Fast, straightforward evaluation and intuitive functionality, to reduce human error.
Automated communication through smartphones, tablets, or other electronic devices.
Easy access to recorded data every time the delivery arrives at a destination or changes transport company.
Depending on the model, today's best data indicators and loggers can address these needs.

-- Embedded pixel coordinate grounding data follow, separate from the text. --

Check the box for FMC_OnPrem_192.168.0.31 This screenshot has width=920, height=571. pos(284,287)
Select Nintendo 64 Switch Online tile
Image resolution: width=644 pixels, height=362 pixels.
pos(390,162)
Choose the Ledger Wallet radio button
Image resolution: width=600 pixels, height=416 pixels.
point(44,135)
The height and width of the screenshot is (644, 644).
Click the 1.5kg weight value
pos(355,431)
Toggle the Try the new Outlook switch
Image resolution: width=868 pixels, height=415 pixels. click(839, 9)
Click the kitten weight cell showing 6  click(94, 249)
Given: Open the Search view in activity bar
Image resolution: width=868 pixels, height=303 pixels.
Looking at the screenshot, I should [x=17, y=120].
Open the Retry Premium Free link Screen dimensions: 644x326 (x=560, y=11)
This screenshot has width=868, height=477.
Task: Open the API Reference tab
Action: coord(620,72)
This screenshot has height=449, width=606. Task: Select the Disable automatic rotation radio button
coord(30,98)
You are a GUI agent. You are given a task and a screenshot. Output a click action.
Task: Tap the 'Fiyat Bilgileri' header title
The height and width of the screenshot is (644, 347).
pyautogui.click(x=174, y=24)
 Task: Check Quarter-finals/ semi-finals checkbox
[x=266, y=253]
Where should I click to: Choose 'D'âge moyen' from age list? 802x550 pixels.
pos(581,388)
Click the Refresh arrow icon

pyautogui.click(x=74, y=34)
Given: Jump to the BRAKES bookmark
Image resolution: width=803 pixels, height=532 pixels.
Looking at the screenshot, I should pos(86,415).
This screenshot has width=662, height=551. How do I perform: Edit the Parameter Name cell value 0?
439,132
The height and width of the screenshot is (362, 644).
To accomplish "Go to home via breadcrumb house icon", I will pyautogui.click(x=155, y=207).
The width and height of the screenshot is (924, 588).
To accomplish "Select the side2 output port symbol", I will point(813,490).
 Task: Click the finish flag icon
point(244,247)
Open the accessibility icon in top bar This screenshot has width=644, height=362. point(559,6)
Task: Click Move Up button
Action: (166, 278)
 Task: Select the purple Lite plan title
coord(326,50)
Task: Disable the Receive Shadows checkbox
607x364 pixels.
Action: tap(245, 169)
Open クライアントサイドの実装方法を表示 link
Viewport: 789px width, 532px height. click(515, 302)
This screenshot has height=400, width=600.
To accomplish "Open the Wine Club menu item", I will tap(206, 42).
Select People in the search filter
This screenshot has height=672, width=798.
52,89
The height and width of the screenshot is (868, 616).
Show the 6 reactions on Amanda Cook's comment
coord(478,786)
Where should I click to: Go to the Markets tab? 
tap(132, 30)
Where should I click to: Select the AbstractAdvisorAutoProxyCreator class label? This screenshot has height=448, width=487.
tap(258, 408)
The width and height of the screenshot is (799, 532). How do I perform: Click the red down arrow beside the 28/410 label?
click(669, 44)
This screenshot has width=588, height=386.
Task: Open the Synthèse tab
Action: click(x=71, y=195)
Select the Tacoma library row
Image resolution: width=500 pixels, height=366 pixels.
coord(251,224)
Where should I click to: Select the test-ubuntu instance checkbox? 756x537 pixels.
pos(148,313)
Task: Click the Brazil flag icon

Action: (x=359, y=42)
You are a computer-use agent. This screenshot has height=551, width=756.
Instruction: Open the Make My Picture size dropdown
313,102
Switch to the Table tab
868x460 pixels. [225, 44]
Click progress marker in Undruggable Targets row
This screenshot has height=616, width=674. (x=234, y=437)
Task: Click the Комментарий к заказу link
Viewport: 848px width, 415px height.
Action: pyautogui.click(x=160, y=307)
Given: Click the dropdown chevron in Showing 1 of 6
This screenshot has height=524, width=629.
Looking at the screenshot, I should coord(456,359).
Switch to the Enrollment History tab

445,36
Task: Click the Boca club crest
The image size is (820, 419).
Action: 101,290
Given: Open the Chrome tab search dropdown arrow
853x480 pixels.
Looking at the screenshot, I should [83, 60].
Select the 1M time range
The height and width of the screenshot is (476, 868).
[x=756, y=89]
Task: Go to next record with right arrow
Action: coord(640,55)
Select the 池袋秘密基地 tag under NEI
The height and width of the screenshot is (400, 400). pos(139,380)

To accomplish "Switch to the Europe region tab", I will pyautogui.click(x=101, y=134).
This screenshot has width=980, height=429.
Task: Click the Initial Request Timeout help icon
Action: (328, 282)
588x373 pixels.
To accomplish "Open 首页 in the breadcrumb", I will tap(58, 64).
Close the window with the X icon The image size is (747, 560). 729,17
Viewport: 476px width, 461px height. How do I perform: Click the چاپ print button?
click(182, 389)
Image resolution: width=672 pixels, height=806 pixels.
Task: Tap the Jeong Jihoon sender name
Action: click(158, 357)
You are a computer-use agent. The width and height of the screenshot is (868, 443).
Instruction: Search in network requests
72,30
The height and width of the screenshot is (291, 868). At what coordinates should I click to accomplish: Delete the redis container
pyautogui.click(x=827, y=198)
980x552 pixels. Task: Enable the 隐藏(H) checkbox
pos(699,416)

They can monitor temperature, humidity, position, and impact.
Challenges of 2023 Drug Supply Chain Security Act (DSCSA)
The DSCSA became part of US law in 2013. When Section 203 takes effect on November 27, 2023, it will extend the requirements
within pharmaceutical supply chains. Drugs and medical products must be traceable to package level for maximum safety and security during distribution and transport.
What are the consequences for temperature monitoring of drugs in 2023?
Currently, the logistics sector uses barcodes to scan a few sample cases on pallets. However, the final section of the DSCSA requires each case on every pallet to be scannable, thus ensuring the accuracy of a transaction. Without this substantive checking, companies run the risk of costly, time-consuming, and potentially catastrophic delays
So, in November 2023, pharma supply chains must capture shipment or pallet aggregation data electronically. As a result, companies and laboratories will have to record and exchange transaction information at a systems level, including product and numerical identifiers. Furthermore, they must share advanced shipping notices (ASN) with trading partners using GS1 standard file (EPCIS) format.